Since several other patient factors influence trough levels, it is not possible to give a patient specific dose recommendation. Therefore, the development of a PK model for young patients would be of additional value. Simulation of dosing and treatment schemes based on existing PK data would help to further optimize dosing. Treatment escalation at the start of IFX treatment could lead to supra therapeutic trough levels which might lead to increased immunosuppression or toxicity. However, this has not been described in adult IBD studies, where high target IFX levels (median 10 μg/mL) did not show an increased rate of infections or other adverse events [29, 30]. Besides, high target levels (up to 15 μg/mL) seem not only safe but also beneficial in achieving mucosal healing [29] or remission in (paediatric) IBD patients with perianal fistulising CD [30,31,32,33].
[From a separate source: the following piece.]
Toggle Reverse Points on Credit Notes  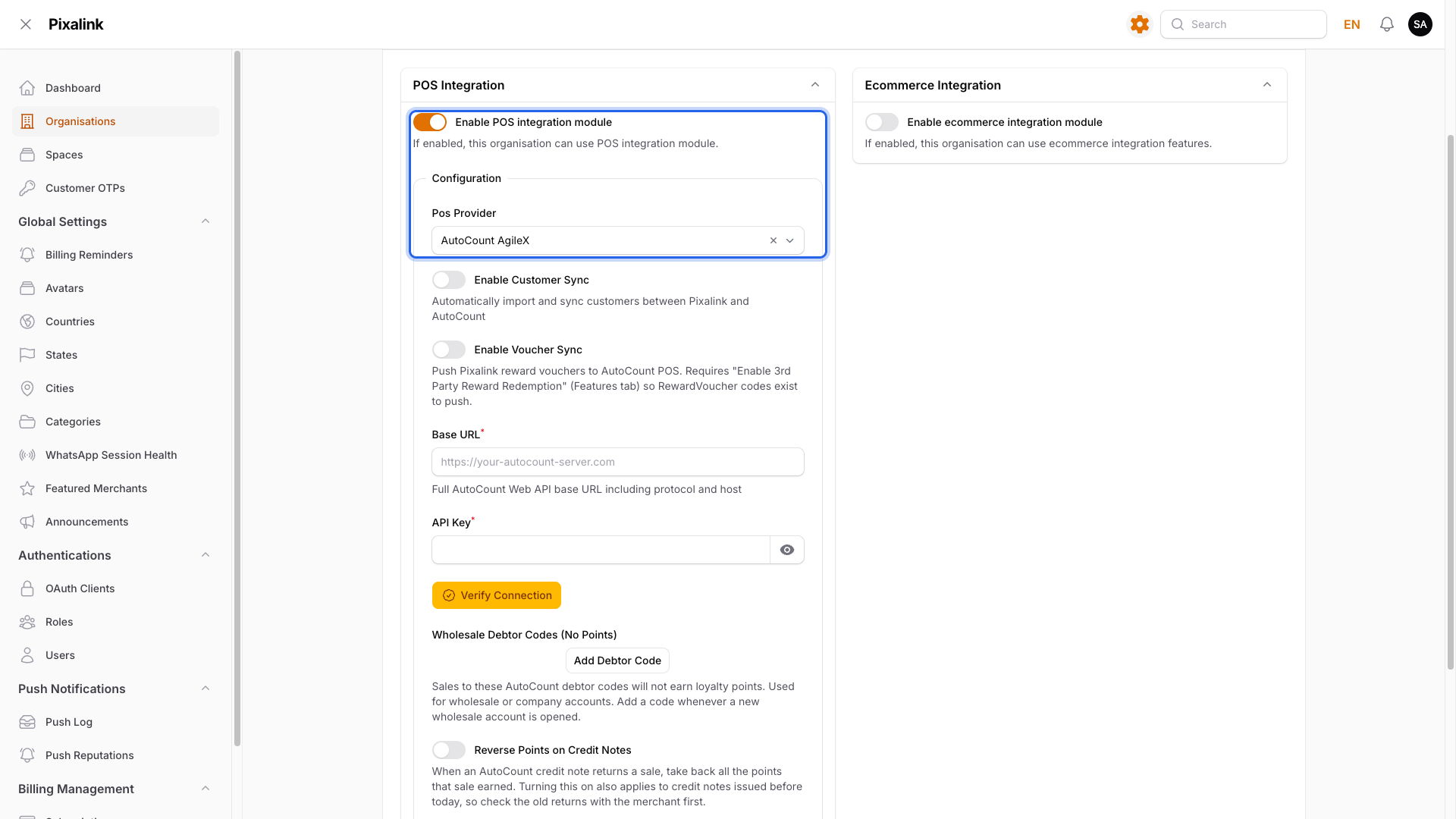pyautogui.click(x=449, y=750)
Clear strengths of the study were the relatively large number of YP, the number of IFX trough levels (n = 622) and a long follow-up period (median 798 days) of this relatively small YP population. However, a limitation of this study is its retrospective design. Data collection and TDM were not performed in a standardized manner (pro- and reactively) which increased the risk for bias. However, a prospective study in this special population will require a very long time. As a consequence of this design, not all patients started with the same dose and were we unable to compare trough levels of YP and OP at the important time point of week 14. Moreover, IFX trough levels and ATI were determined with different assays at the local centres. Comparison of different methodologies in Europe demonstrated significant concordance. Therefore, we estimate this effect to be marginal [34, 35]. Despite concordance between ATI assays, different measurement units made it impossible to compare the effect of ATI levels on a continuous scale [36]. Moreover, if the IFX serum concentration could be detected in a serum sample, ATIs were usually not determined. This may have resulted in a negligible underestimation of the absolute number of ATI positive patients in both groups.

Evaluation of disease activity was limited. PGA was used to evaluate clinical disease activity while endoscopic data and faecal calprotectin levels were missing. Lastly, only 13% of the YP were VEO-IBD patients (< 6 years) which makes it impossible to draw conclusions for this very small but extra vulnerable part of the population in whom IFX is only available for off-label use.

Conclusion

Our data suggest that up front intensification of the IFX induction scheme in PIBD patients under age of 10 is warranted. Development of a PK model predicting the optimal dose and dosing schemes per patient will be of additional value to confirm and specify our findings. Besides, validation in prospective trials is crucial to further optimize the treatment regimen for young PIBD patients.